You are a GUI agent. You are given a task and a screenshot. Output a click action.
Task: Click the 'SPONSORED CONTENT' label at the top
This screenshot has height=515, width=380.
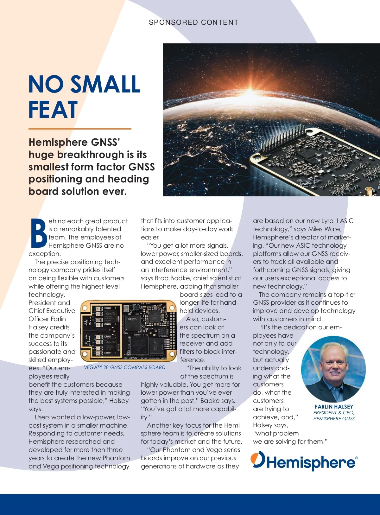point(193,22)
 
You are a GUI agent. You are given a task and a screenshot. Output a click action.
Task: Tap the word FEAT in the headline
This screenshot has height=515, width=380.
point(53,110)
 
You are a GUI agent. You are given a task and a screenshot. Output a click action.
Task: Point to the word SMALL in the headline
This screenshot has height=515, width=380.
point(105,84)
* * *
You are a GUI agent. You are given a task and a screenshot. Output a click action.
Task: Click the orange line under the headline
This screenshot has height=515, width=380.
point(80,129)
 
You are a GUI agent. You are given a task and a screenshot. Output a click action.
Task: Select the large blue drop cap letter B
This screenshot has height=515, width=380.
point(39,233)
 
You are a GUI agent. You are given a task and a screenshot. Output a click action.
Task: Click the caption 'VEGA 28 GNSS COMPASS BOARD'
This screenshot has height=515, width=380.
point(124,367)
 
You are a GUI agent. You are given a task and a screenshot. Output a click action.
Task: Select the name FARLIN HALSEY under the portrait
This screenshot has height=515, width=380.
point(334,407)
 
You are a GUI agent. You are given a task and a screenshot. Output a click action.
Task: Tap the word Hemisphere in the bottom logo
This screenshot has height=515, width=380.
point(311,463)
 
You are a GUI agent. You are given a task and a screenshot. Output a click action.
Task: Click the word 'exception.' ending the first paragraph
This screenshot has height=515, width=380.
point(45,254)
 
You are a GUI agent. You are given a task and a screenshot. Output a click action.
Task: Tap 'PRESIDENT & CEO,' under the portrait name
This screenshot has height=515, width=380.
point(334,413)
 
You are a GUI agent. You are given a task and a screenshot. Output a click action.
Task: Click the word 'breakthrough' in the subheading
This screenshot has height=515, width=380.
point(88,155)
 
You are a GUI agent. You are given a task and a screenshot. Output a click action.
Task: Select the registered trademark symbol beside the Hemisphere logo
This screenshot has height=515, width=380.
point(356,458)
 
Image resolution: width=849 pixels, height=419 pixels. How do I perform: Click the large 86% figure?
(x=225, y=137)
* * *
■ Stated problem:
Collect every line in the items above that contains the string "name". Only case-sensitive matches count.

■ Answer to this problem:
Task: Select the name FARLIN HALSEY under the portrait
Task: Tap 'PRESIDENT & CEO,' under the portrait name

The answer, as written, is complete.